## Instructions to follow
Please pull out each line of the entries below that contains the string "Open". Case counts.

## Records
········
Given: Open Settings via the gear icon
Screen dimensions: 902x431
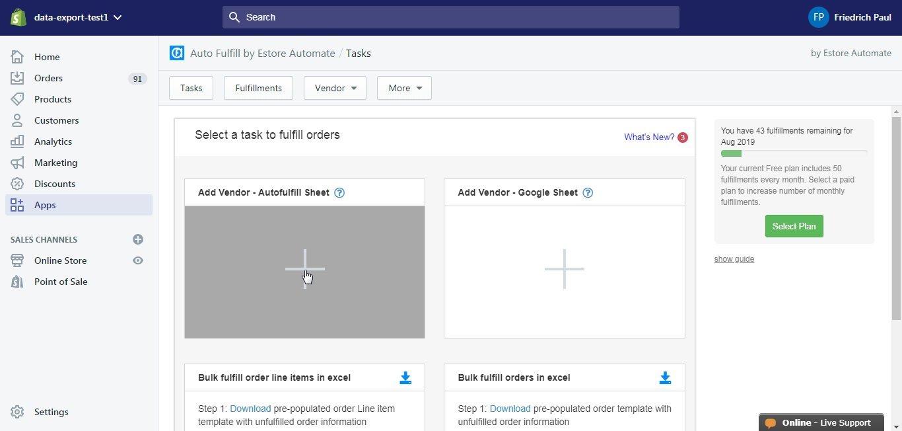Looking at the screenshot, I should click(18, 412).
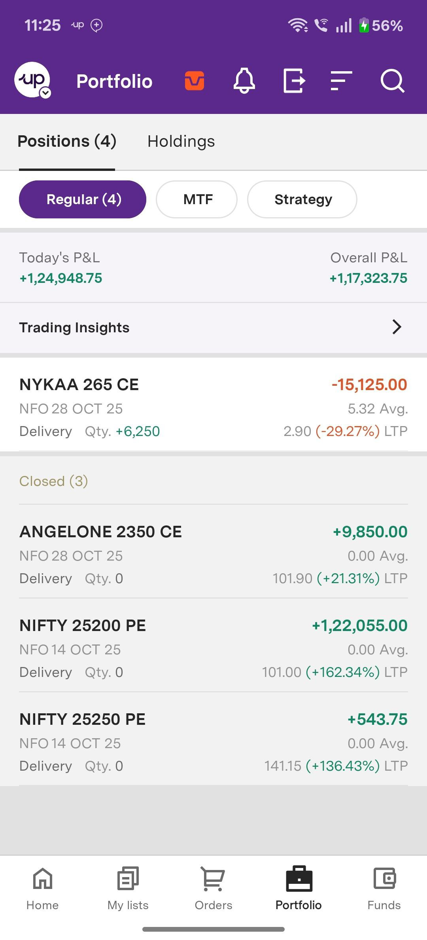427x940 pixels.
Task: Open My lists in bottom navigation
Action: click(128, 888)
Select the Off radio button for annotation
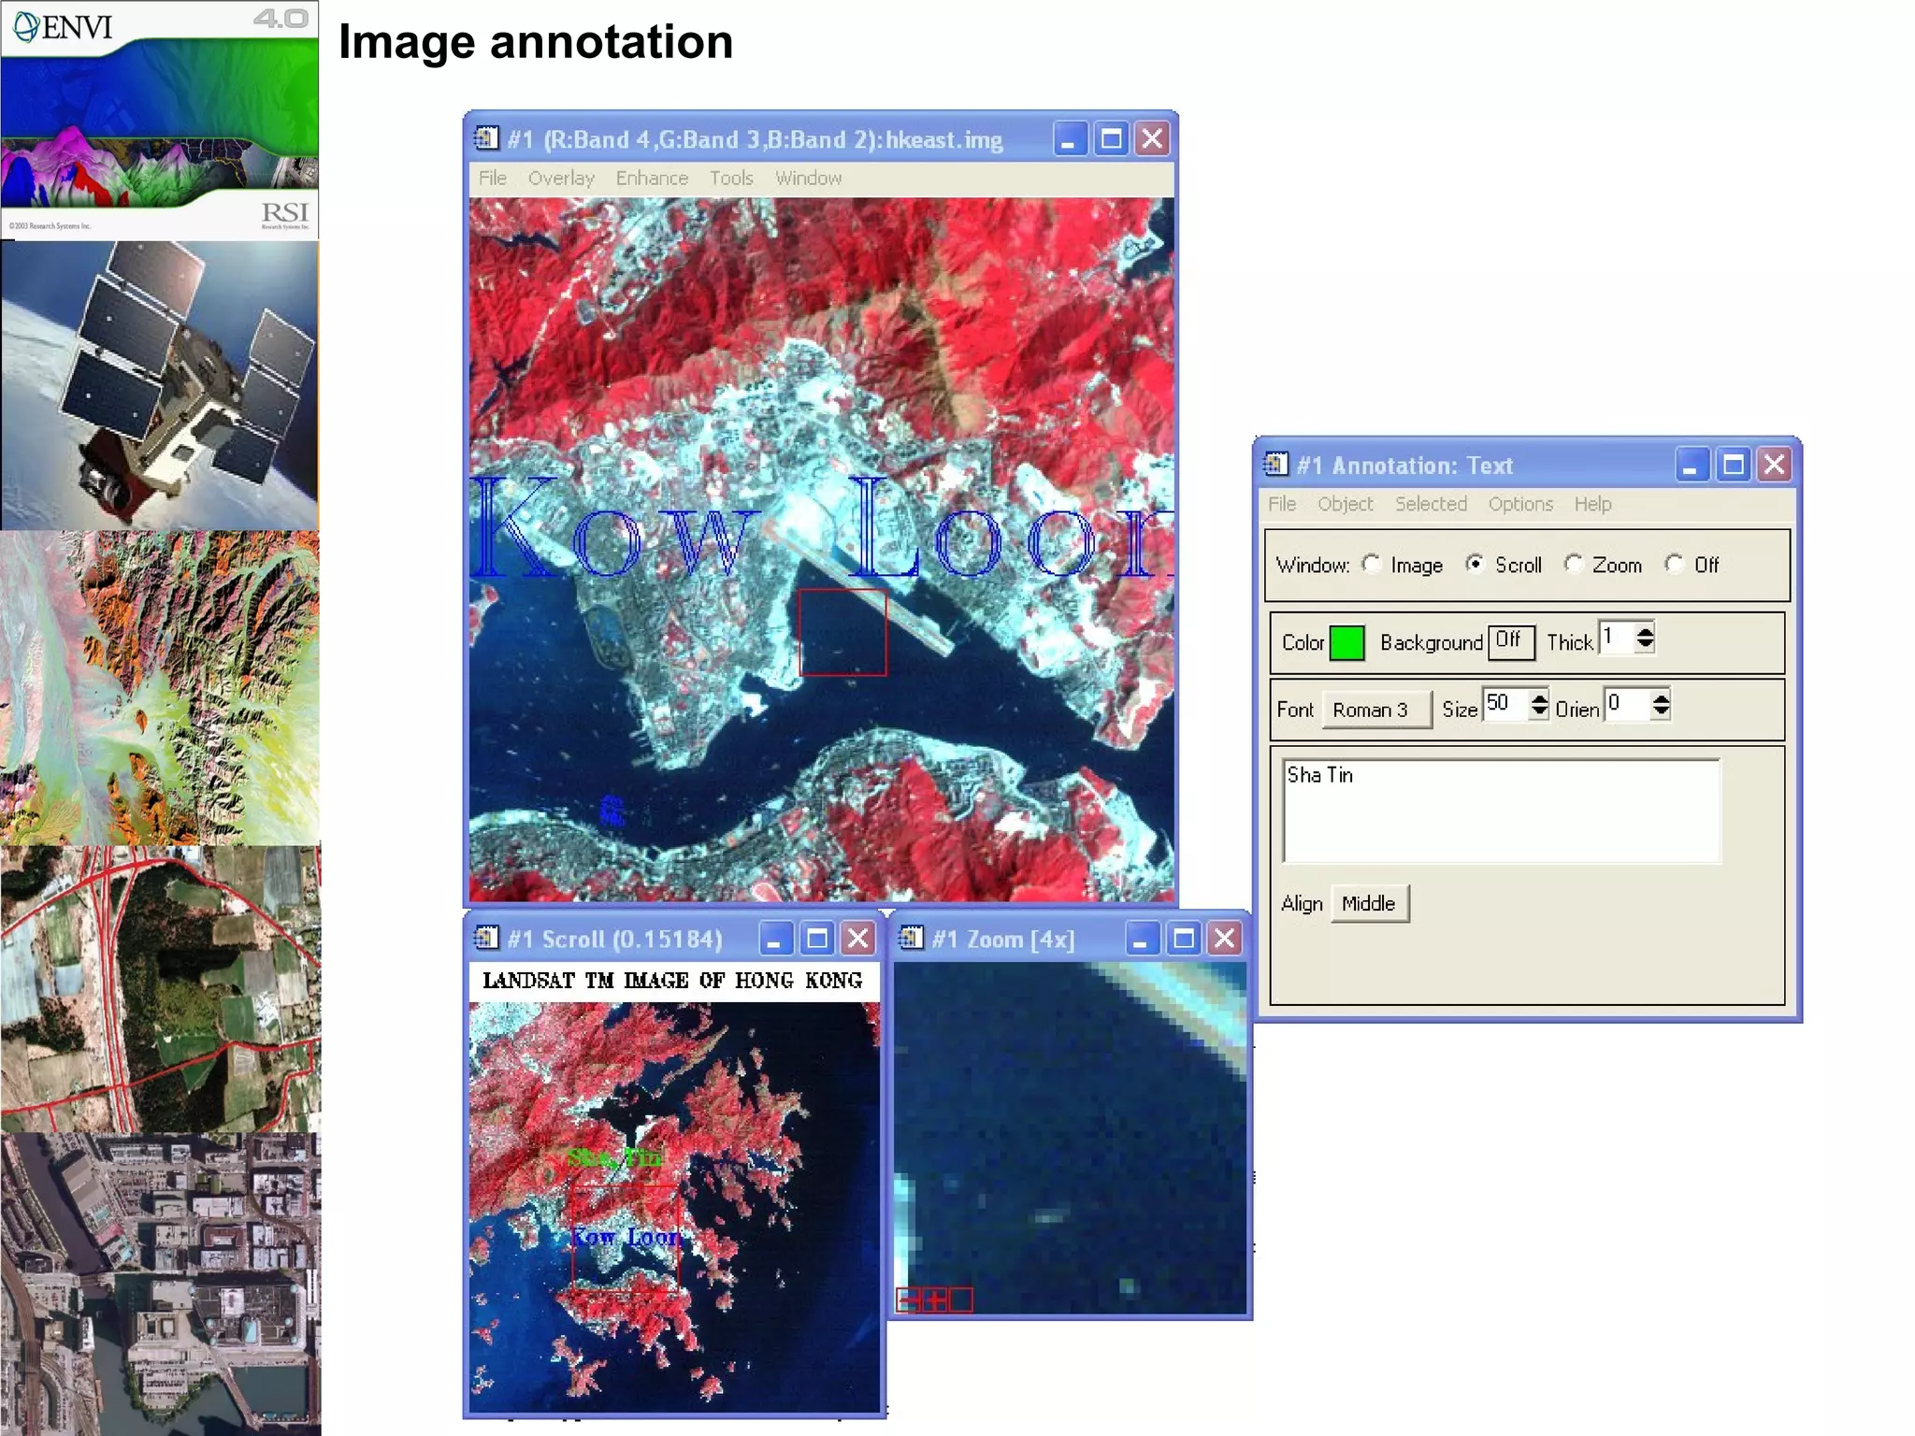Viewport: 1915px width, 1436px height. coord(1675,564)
········
## Complete output
Given: Open Settings via the gear icon
Task: Open My lists in bottom navigation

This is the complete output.